The exercise: Copy the records below word for word, starting with the line that contains "coordinates (103, 12)." and going on through the line that contains "center [1429, 53].".

begin Extracted entries

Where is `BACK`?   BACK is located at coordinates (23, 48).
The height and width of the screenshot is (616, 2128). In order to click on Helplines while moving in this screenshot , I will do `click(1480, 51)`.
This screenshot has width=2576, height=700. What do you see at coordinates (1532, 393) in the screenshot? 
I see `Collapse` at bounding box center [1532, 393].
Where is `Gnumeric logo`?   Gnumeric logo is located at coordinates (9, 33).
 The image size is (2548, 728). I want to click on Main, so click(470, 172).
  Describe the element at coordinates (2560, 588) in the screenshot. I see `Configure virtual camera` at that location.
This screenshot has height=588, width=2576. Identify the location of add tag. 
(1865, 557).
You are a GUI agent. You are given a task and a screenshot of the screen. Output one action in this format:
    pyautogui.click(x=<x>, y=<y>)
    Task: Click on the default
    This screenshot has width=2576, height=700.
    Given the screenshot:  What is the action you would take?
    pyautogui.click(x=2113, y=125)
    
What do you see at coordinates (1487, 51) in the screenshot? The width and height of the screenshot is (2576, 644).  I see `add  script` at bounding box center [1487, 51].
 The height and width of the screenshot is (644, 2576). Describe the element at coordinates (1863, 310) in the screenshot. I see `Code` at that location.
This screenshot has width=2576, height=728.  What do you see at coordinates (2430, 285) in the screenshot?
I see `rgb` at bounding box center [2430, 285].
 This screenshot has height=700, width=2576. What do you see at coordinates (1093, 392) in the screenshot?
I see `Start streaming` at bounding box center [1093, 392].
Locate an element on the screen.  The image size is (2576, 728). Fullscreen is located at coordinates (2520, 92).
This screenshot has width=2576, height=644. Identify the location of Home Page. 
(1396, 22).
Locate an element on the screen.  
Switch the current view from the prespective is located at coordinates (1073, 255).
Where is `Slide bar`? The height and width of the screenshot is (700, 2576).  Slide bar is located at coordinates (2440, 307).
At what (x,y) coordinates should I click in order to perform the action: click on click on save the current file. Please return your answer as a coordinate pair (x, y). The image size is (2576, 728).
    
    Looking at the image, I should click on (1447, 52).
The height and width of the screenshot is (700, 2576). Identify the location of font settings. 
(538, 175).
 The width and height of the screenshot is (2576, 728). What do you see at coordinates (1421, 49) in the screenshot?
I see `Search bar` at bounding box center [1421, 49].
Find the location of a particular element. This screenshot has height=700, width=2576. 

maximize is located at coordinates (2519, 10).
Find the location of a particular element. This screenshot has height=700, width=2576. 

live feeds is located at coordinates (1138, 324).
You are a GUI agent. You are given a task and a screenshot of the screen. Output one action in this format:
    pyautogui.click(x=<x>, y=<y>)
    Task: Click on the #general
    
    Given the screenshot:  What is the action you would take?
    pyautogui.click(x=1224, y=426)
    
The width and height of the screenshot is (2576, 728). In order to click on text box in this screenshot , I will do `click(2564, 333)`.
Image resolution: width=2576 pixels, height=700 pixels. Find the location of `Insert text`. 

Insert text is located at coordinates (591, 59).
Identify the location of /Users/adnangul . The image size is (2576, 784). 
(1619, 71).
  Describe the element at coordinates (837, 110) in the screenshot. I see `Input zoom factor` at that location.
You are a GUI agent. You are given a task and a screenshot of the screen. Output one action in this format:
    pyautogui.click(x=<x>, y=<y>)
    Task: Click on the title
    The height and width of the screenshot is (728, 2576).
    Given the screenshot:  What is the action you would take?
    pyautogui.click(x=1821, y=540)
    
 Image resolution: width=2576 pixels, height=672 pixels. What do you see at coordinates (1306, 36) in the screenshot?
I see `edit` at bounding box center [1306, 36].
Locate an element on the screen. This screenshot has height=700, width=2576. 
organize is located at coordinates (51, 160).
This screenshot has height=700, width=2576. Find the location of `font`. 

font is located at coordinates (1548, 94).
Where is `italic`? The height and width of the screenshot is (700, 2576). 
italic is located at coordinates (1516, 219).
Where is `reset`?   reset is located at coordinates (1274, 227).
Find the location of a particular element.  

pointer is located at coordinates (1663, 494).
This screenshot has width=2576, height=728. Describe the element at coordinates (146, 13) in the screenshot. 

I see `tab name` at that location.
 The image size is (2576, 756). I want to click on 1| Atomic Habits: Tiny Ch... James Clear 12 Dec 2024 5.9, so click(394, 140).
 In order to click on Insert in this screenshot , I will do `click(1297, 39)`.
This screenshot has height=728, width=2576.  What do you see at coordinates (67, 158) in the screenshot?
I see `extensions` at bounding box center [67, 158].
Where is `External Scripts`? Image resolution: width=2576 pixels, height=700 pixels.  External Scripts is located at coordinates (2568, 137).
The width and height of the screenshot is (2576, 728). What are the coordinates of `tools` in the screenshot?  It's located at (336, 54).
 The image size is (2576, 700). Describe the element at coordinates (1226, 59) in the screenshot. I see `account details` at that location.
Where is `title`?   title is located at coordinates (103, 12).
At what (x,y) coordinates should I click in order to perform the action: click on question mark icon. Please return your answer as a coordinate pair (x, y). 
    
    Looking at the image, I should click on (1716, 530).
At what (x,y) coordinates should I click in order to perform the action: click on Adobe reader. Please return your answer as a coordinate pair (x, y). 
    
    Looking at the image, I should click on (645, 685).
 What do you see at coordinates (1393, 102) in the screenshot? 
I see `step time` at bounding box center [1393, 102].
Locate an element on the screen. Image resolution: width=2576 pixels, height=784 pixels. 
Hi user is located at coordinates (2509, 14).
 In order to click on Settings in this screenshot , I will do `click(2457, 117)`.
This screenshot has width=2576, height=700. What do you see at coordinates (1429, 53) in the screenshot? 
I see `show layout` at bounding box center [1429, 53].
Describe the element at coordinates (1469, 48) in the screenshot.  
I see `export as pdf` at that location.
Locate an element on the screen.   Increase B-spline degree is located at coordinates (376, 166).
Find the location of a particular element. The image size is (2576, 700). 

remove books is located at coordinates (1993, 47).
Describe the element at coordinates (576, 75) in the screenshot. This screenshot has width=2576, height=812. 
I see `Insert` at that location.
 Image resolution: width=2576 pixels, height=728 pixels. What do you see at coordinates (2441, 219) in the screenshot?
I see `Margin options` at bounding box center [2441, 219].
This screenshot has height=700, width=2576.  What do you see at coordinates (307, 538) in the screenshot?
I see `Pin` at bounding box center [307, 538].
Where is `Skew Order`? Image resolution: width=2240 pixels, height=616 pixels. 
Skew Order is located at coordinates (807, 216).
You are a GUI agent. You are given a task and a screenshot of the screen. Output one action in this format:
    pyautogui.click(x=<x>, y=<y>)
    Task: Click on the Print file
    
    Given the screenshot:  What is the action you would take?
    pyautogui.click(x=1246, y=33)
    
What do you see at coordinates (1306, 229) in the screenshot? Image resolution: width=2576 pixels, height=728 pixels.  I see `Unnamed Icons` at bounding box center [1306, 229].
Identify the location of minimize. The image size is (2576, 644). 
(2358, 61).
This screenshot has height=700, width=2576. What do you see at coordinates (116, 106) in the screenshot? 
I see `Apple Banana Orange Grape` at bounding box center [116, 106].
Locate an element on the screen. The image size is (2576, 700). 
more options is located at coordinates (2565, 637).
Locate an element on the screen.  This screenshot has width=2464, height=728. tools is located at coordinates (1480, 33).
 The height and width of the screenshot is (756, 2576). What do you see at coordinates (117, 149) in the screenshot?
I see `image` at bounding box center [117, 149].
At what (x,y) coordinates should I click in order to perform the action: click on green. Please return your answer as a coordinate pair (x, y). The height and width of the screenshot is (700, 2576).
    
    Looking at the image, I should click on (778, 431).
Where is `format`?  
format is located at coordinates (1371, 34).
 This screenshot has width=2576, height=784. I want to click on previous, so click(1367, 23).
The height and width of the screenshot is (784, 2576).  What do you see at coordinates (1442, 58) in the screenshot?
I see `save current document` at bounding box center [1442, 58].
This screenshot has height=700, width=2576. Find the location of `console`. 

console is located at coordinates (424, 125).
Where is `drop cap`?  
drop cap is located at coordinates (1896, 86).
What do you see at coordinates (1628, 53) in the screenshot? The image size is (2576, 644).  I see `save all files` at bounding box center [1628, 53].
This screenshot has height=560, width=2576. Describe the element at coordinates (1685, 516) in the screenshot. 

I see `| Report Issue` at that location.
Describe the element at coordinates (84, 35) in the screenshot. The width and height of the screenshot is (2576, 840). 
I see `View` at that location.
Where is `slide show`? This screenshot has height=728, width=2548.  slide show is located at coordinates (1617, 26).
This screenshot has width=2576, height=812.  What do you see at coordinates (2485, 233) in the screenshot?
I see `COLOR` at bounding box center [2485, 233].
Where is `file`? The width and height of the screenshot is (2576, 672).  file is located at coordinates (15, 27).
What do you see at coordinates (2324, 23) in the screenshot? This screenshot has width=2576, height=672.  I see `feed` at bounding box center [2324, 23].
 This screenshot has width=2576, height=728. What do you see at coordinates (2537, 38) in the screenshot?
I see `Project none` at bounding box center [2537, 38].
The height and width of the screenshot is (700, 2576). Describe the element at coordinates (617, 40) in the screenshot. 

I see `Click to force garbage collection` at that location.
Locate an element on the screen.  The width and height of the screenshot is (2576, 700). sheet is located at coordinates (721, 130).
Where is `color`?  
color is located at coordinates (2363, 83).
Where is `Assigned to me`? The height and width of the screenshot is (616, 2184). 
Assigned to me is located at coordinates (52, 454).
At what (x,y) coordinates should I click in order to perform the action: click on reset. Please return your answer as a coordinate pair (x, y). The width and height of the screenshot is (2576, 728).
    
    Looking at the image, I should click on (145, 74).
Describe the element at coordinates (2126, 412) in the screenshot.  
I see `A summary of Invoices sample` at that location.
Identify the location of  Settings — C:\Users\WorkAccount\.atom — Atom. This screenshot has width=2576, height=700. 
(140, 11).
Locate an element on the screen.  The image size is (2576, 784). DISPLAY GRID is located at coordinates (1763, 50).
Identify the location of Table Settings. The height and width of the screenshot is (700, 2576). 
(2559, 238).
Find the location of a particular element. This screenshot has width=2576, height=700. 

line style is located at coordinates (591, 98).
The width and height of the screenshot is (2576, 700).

end Extracted entries

Completed task:
Where is `title`?   title is located at coordinates (103, 12).
At what (x,y) coordinates should I click in order to perform the action: click on question mark icon. Please return your answer as a coordinate pair (x, y). 
    
    Looking at the image, I should click on (1716, 530).
At what (x,y) coordinates should I click in order to perform the action: click on Adobe reader. Please return your answer as a coordinate pair (x, y). 
    
    Looking at the image, I should click on (645, 685).
 What do you see at coordinates (1393, 102) in the screenshot? 
I see `step time` at bounding box center [1393, 102].
Locate an element on the screen. Image resolution: width=2576 pixels, height=784 pixels. 
Hi user is located at coordinates (2509, 14).
 In order to click on Settings in this screenshot , I will do `click(2457, 117)`.
This screenshot has width=2576, height=700. What do you see at coordinates (1429, 53) in the screenshot? 
I see `show layout` at bounding box center [1429, 53].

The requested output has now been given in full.